**** Selected passage ****

The noble Lord, Lord Chesham, and my noble friend Lord Avebury raised questions about the precise role of our intelligence services in this matter. I understand that the Intelligence Committee in the other place is to take further evidence on that. I am in no doubt that, whether it be nods and winks or whatever, there must have been some involvement in and approval given to the Sandline operation. I very much agree with the noble Viscount, Lord Waverley, that to go on arguing about this is fairly pointless. Indeed, I very much welcome the speech made by the noble Earl, Lord Sandwich, who introduced a proper sense of perspective in pointing out that, while the rest of the world looked on in astonishment as we continued to argue about dancing on the point of a pin, the situation in Sierra Leone was not perhaps receiving the attention it should have received. I thought that his speech gave us a proper perspective.

**** Extracted records ****

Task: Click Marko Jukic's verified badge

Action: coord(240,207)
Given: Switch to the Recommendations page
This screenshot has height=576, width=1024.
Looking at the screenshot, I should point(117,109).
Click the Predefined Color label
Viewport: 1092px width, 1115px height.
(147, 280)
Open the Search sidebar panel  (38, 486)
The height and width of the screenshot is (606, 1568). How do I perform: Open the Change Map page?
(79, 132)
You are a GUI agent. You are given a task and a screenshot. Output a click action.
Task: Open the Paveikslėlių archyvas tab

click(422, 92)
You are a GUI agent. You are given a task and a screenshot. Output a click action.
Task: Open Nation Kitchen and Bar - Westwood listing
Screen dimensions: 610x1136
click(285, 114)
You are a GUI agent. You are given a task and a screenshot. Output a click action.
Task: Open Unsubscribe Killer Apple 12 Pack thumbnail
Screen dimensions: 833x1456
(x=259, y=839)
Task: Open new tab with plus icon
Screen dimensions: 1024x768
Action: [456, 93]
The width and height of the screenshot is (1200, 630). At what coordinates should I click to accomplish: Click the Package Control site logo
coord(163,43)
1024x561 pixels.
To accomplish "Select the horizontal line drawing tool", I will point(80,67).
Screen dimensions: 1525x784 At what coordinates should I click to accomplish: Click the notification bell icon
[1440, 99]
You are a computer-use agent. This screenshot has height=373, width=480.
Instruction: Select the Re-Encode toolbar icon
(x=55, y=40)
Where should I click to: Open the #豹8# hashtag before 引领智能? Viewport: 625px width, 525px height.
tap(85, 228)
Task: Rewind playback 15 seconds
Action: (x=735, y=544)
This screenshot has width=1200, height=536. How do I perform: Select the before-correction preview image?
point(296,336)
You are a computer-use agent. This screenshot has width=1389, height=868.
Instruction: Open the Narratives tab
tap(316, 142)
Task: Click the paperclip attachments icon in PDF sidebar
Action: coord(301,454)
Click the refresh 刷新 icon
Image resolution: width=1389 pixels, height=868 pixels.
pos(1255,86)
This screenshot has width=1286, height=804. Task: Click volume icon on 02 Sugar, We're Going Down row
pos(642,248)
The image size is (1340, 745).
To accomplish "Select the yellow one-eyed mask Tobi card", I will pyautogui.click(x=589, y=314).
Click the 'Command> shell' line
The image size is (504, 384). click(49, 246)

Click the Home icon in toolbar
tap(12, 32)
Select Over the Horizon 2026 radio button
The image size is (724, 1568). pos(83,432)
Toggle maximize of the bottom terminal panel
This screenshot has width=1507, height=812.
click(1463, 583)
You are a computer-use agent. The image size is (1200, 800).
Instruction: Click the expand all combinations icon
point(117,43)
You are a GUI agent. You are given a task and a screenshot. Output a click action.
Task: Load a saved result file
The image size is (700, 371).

****

» **Directions**:
**1.** In the parliamentary speech on Sierra Leone, who does the speaker credit with introducing a proper sense of perspective?
**2.** Continue the parliamentary speech on Sierra Leone from the end of its last sentence.

» **Answer list**:
**1.** The noble Earl, Lord Sandwich.

**2.**
I understand that since the restoration of the government--perhaps the noble Baroness can confirm this--around 200 million dollars of international aid has gone to Sierra Leone from the European Union, from the IMF, from ourselves and from the United States, and that it has greatly helped the economic situation in the country and has helped to stabilise prices. But the real crisis in Sierra Leone at the moment, as others have said, lies not with the economy but in the lack of peace, of law and order and of stability. The rebellion, sadly, continues. The official line from Freetown is that ECOMOG has the situation under control. Only yesterday General Maxwell Colby was reported as saying that the rebels will never enter Freetown because they do not have the ability to do so. While that may be the case, he is also reported as saying that ECOMOG needs more manpower and logistics to clear the rebels with minimum force. There have been reports from Reuters in the past few days of considerable battles with loss of life on both sides in the countryside outside Freetown. My information is that there are some doubts as to whether ECOMOG is able to contain the situation.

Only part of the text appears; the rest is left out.